MIT economist Erik Brynjolfsson then countered this view with a talk that advanced the exact opposite argument: Income may be falling, but creative productivity and innovation are as strong as ever. The benefits of technology take longer to root than we expect and we have a bias against the future: we simply can’t foresee the things we haven’t invented yet.
TED curator Chris Anderson then engaged the two economists in a debate. Gordon asked Brynjolfsson about the value of some of the innovations he mentioned in his talk, from highly intelligent machines like IBM’s Watson to free streamed music. These technologies, Gordon pointed out, make money for their inventors and owners but put multitudes of people out of employment. At this point, I couldn’t help but think about my conversation with Sen. Wofford—I could hear Gandhi’s voice!
|Robert Gordon, Chris Anderson and Erik Brynjolfsson at TED2013|
Gordon also asked Brynjolfsson: What good is a world where we have machine intelligence and free music but no gainful employment and a broken education system? Brynjolfsson countered with some poignant answers, but he, too, acknowledged that optimism has its limits. At the end, these two very different-thinking economists seemed to converge on one point: We are witnessing a great decoupling of productivity from employment and wealth from work.
Technology is racing ahead, but leaving 99 percent of society behind.
It’s true that difficult challenges lie ahead of us. And yet, I believe that the “new machine age” that Brynjolfsson describes holds tremendous promise. I believe it can help catalyze much-needed systemic change and forever remove the most persistent barriers that prevent people from living a full life. We need that kind of change—for the good of all humanity!
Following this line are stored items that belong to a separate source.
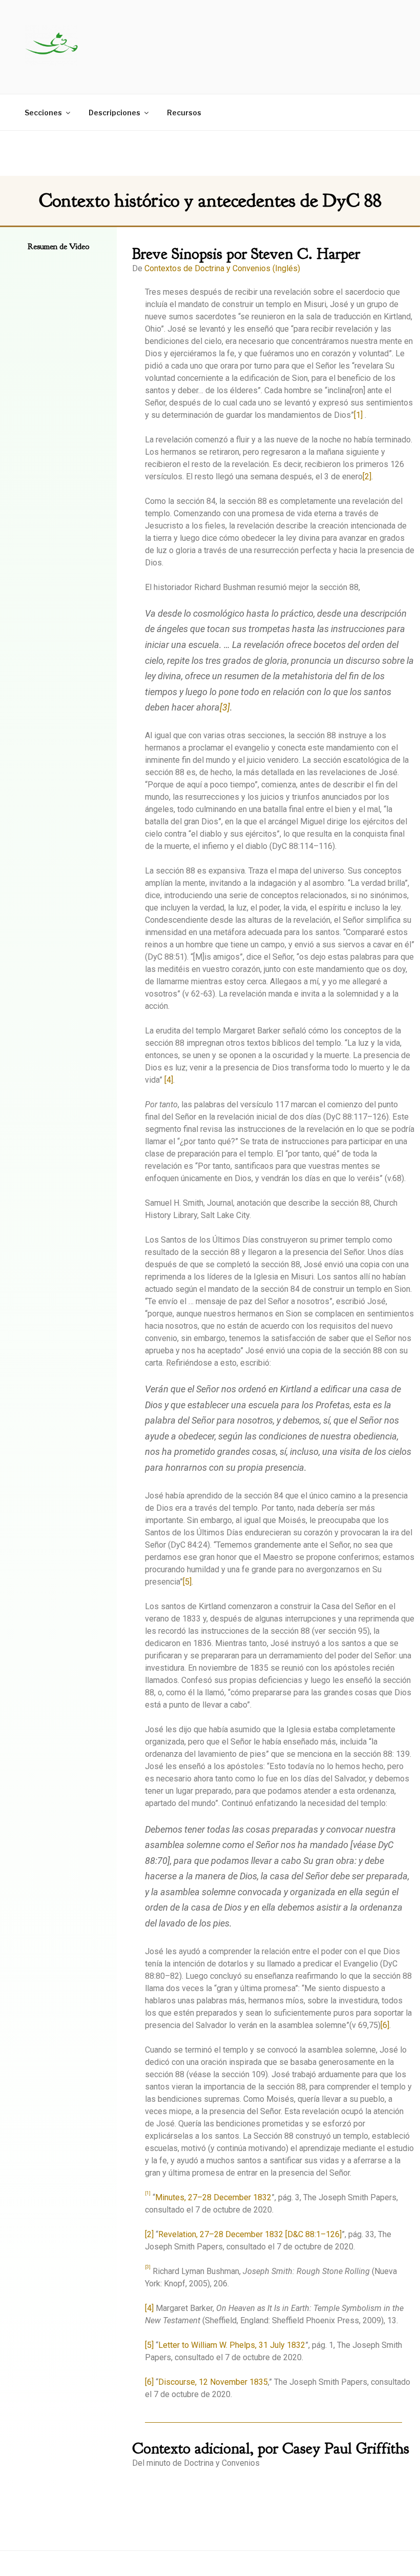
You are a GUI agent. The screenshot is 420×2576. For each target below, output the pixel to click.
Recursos (184, 112)
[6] (385, 2025)
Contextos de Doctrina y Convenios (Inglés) (222, 268)
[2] (367, 476)
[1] (358, 415)
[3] (225, 707)
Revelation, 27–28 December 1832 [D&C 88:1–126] (250, 2234)
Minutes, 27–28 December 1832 (213, 2197)
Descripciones (114, 112)
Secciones (43, 112)
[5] (187, 1582)
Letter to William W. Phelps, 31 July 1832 (231, 2345)
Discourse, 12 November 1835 (213, 2382)
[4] (167, 1080)
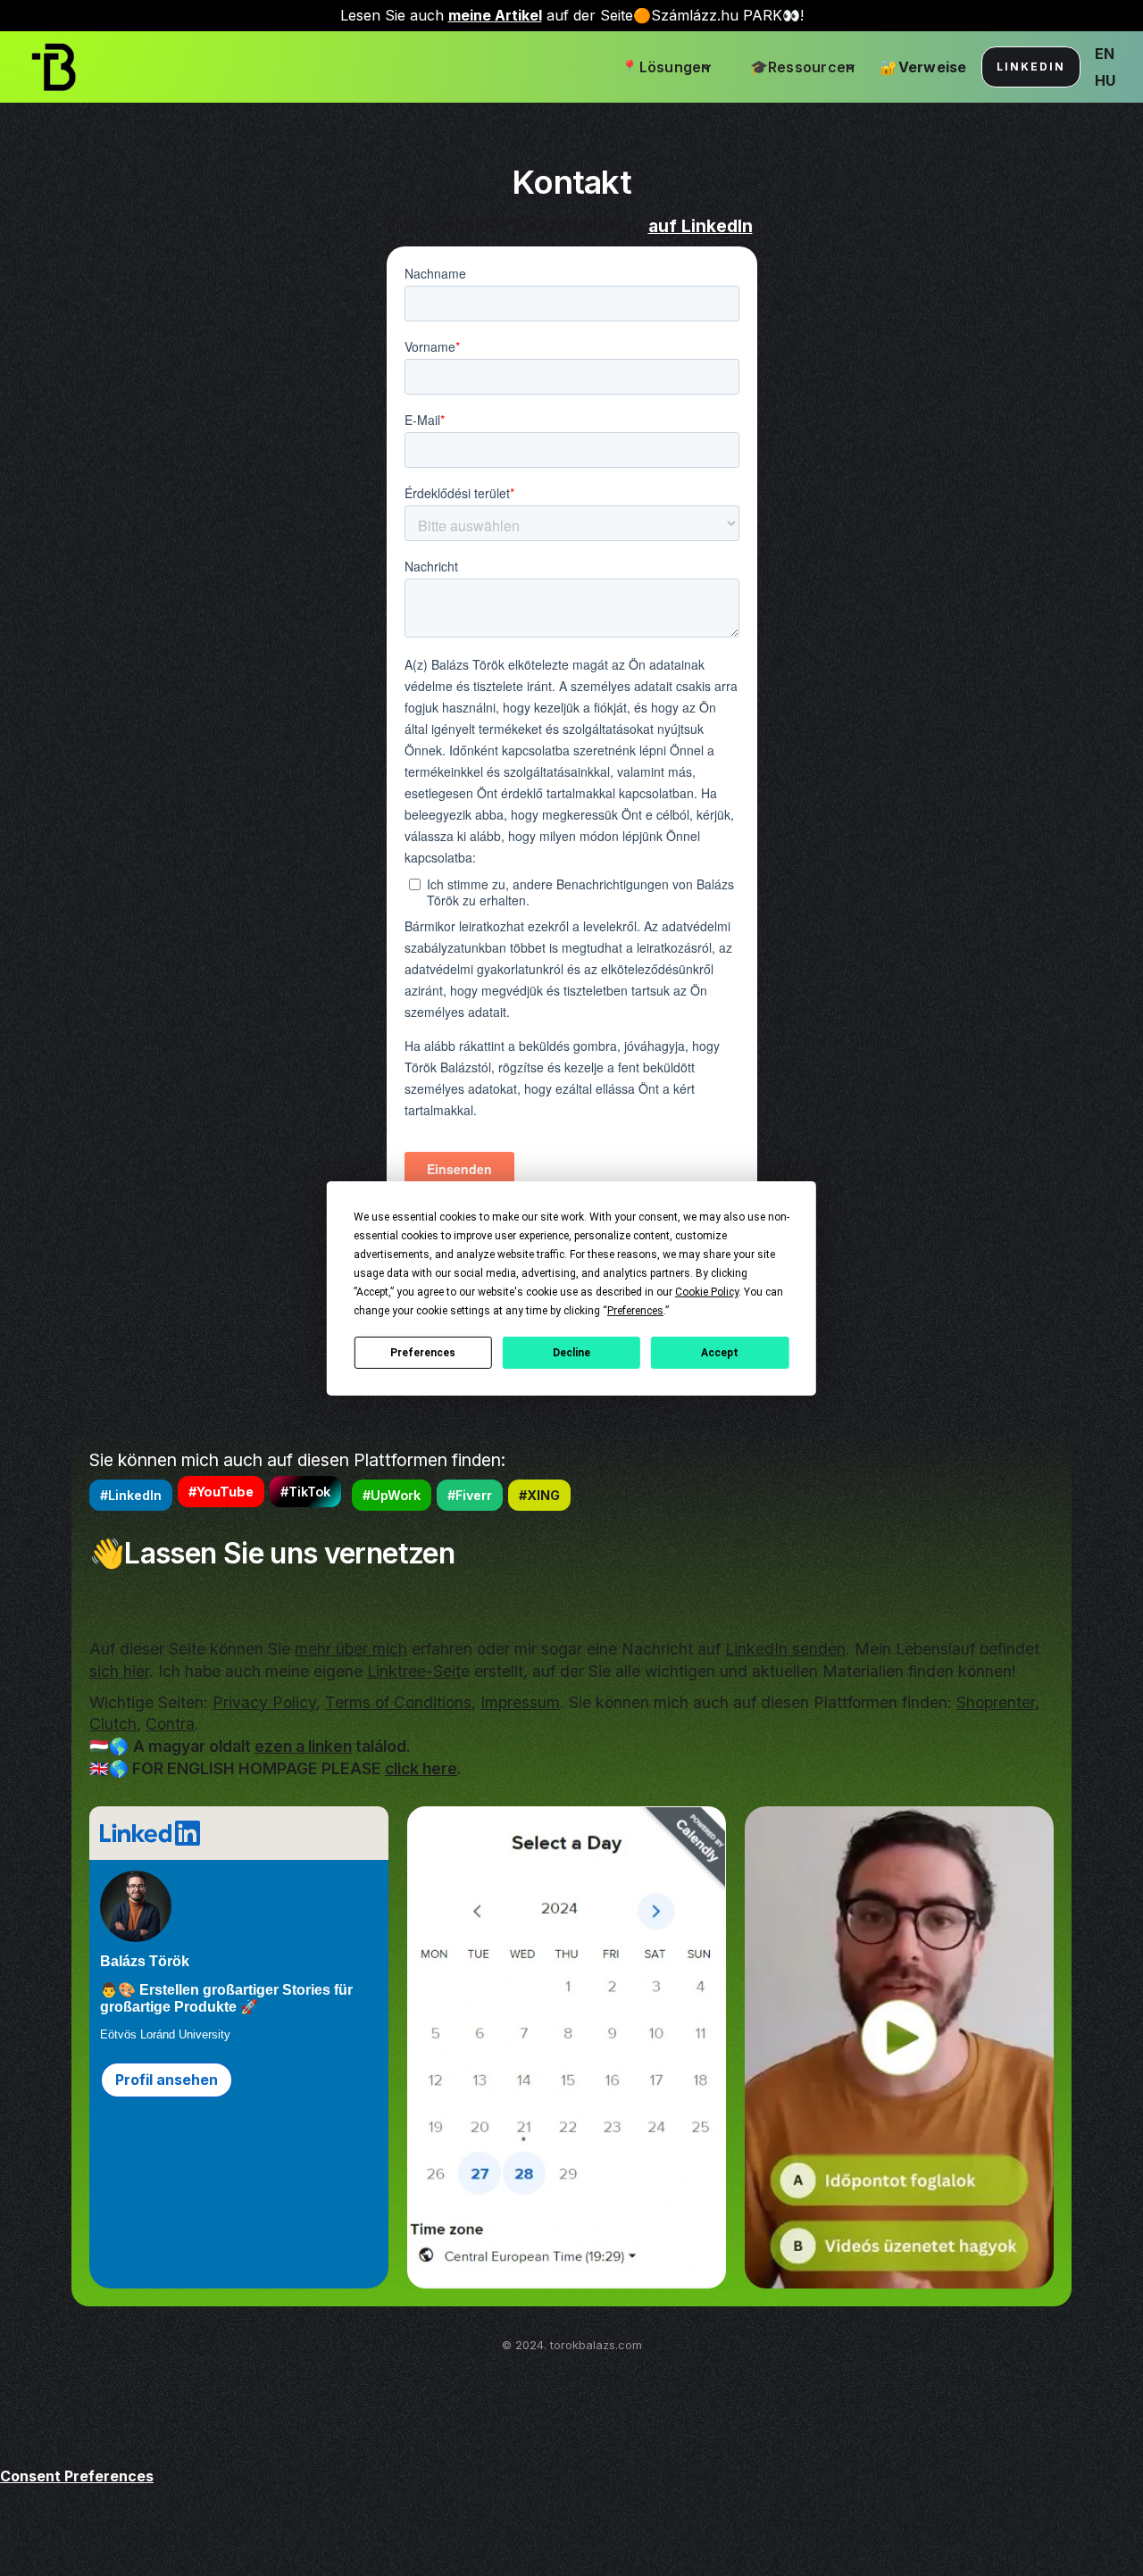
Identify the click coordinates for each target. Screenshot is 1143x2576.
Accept (719, 1352)
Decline (571, 1352)
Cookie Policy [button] (706, 1291)
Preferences (422, 1352)
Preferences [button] (635, 1310)
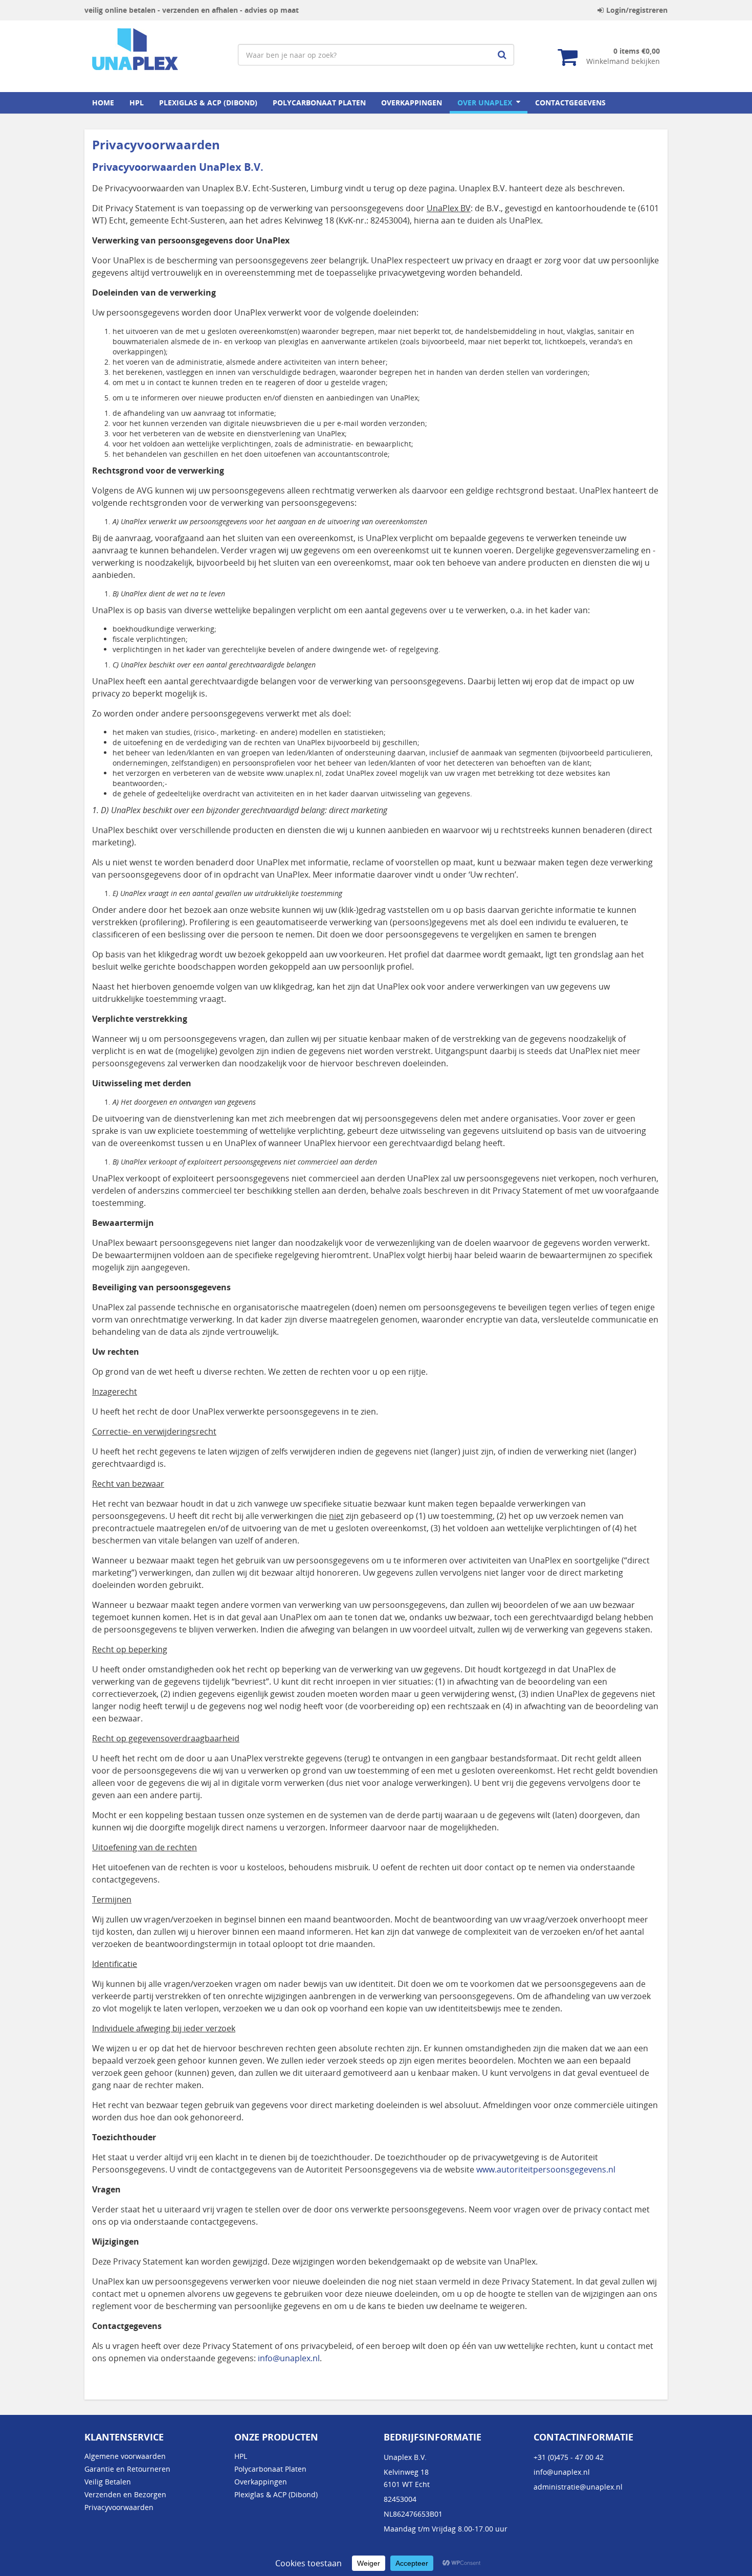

Both my conversation with Sen. Wofford and the conversation I witnessed between these two economists at TED reminded me of how this is such an exciting time for social enterprises—and especially for us at Benetech. We’re operating at the nexus of multiple high-change and high-impact industries, from the mission-driven technology development sector to the social sector users who utilize that technology to “be the change they wish to see.”
Technology has redefined what’s possible for our society and each week brings news of organizations doing great things with it for the social good. In addition, now more than ever, those who have benefited greatly from technology are giving back. For example, the Giving Pledge campaign that began with efforts by Bill and Melinda Gates and Warren Buffett is encouraging the world’s wealthiest individuals and families to commit to giving the majority of their wealth to philanthropy. It’s a powerful example of this “brave new world” we live in, where private resources are deployed to create and sustain public goods.
So, yes, I do feel optimistic. I believe there’s a growing recognition that the world has become a global village and it’s our responsibility to see to it that all “villagers” can improve their lives. Here, too, as I learned from Sen. Wofford, Gandhi’s philosophy is at the heart of the matter. Gandhi firmly believed that economic justice is key to non-violent independence. Creating a just economy, he proposed, meant abolishing the conflict between capital and labor – exactly the source of our problem today (as both Gordon and Brynjolfsson agree). Gandhi therefore called on society’s wealthy individuals to act as trustees, that is, owners of riches not in their own right, but on behalf of the poor (on Gandhi’s theory of trusteeship see, for example, A.K. Dasgupta, Gandhi’s Economic Thought, Routledge, 1996, Chapter 6, esp. pp. 118-23).
As social entrepreneurship moves from niche to mainstream, and the social enterprise economy grows, Benetech looks forward to growing our impact. There are many social needs that continue to go unmet and we have both a passion and a solid track record of successfully meeting those needs for the benefit of all of humanity.
And, I hope more and more of the people behind our terrific technological advances heed Gandhi’s call, to see all of humanity benefits from our incredible technological innovations.